Title New data sources for statistics: Experiences at Statistics Netherlands
Workshop Workshop 2011
Year 2011

Traditionally, sample surveys are used by National Statistical Institutes (NSI’s) to collect data on persons, businesses, and all kinds of social and economical phenomena. During the last 30 years, however, more and more NSI’s have gradually been replacing these primary sources of information with data available in secondary sources such as administrative registers. The increased use of registers is mainly caused by the wish to decrease the response burden on the data providers as much as possible and the desire to produce statistics of sufficient quality in a cost efficient way.

Apart from administrative registers there are, however, also other types of secondary data sources available in the world around us that could -potentially- provide data of interest for producers of statistics. Nowadays, more and more information is processed and stored by many of the ubiquitous electronic equipment surrounding us. Examples of these are route planners and mobile phones. In addition, the ever increasing use of the internet causes more and more persons (and companies) to leave their digital footprint on the web. All of these sources of information are of potential interest of NSI’s. They could assist in the production of statistics in the same way as registers, but could even provide information describing new social and economical phenomena!

To get a grip on the practical and methodological implications, a number of ‘new’ secondary data sources were studied at Statistics Netherlands. Some of these sources could be used immediately in the traditional statistical process and for some this is clearly more of a future topic. The data sources and their potential use are introduced and described below.

Product prices on the internet:

The internet, especially the World Wide Web, is a very interesting source of pricing information. At the moment, the Consumer Price Index department of Statistics Netherlands collects data from the web on articles such as airline fares, books, cd’s, and dvd’s. This data is collected by statisticians that visit websites, look for the relevant data, and store it into a local database. However, this information could also be automatically collected -at more frequent intervals- by programs that are popularly referred to as web crawlers or internet bots. The results of these studies are discussed.

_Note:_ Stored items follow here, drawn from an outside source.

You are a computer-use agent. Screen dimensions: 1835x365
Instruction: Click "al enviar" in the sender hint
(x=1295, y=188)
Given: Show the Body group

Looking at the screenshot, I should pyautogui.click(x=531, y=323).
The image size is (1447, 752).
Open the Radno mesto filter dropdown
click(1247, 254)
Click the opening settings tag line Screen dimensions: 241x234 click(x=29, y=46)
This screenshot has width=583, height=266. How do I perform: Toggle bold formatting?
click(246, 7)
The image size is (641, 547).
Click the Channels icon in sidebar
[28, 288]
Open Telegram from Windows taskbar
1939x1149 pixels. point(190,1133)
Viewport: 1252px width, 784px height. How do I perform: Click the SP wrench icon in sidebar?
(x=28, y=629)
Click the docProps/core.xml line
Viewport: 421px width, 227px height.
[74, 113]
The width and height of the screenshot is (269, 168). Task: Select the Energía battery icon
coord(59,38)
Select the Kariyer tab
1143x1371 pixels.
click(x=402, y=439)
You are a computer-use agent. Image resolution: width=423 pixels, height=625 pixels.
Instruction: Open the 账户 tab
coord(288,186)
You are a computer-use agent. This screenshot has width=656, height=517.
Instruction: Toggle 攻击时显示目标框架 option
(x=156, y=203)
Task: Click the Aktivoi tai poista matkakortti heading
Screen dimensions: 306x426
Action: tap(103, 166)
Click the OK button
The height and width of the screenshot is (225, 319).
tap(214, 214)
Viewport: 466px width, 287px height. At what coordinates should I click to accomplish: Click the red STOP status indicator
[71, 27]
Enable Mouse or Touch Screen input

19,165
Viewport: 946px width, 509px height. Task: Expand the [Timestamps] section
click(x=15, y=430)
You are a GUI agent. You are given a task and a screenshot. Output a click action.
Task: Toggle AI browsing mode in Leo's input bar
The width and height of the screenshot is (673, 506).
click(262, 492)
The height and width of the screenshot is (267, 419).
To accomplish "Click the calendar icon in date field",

Mobile phone location data:

The use of mobile phones nowadays is ubiquitous. In the Netherlands, around 92 percent of the people use mobile phones on a regular basis. A lot of those people carry their phone with them and use it many times during the day. Every time someone communicates via his/her mobile phone, the signal is send to a nearby located mobile phone mast. These connections provide a source of location information. Much of the activity associated with handling phone traffic is logged by the mobile phone company for billing information and network optimization. However, this data also potentially provides information on the location and(moving) behaviour of people during the day. We investigated these possibilities.

Twitter text messages:

More and more people are using social media to discuss topics of interest, exchange information and/or contact friends and family. Examples of social media are Facebook, LinkedIn, and Twitter. Especially, Twitter could be a very interesting source of information because much of the text messages are publicly available. To study the content and the usability of the information exchanged by Dutch inhabitants, twitter-messages were collected and analyzed. Our main interest was the classification of the topics discussed in the Netherlands.

Traffic loop and route planner information:

Statistics Netherlands publishes quantified traffic data, among others to support policy makers. Currently this data is predominantly collected from transport companies by questionnaires with a relatively high response burden. For vehicles equipped with a route planner, global positioning data could provide very detailed information on their whereabouts. If the latter data were combined with traffic loop detector information also the traffic flow could be modelled. This could be a good alternative for the route information requested from transport companies. We looked into these possibilities.

For each data sources described above an overview is given of the research into the usability of the information provided by it, the results obtained so far, and of the practical and methodological challenges that lay ahead. Especially the latter were found to be remarkably similar.



Roos, M., Daas, P., Puts, M. (2009) Innovative data collection: new sources and opportunities (in Dutch). Discussion paper 09027, Statistics Netherlands, Heerlen.

Dialogic, Ministry of Economic affairs, Utrecht University (2008) Go with the dataflow! Analysing the Internet as a data source. Report for the Ministry of Economic affairs, version May 13th .

Bethlehem, J. (2010) Statistics without surveys? About the past, present and future of data collection in the Netherlands. Presentation for the 2010 International Methodology Symposium of Statistics Canada, October 26-29, Ottawa, Canada.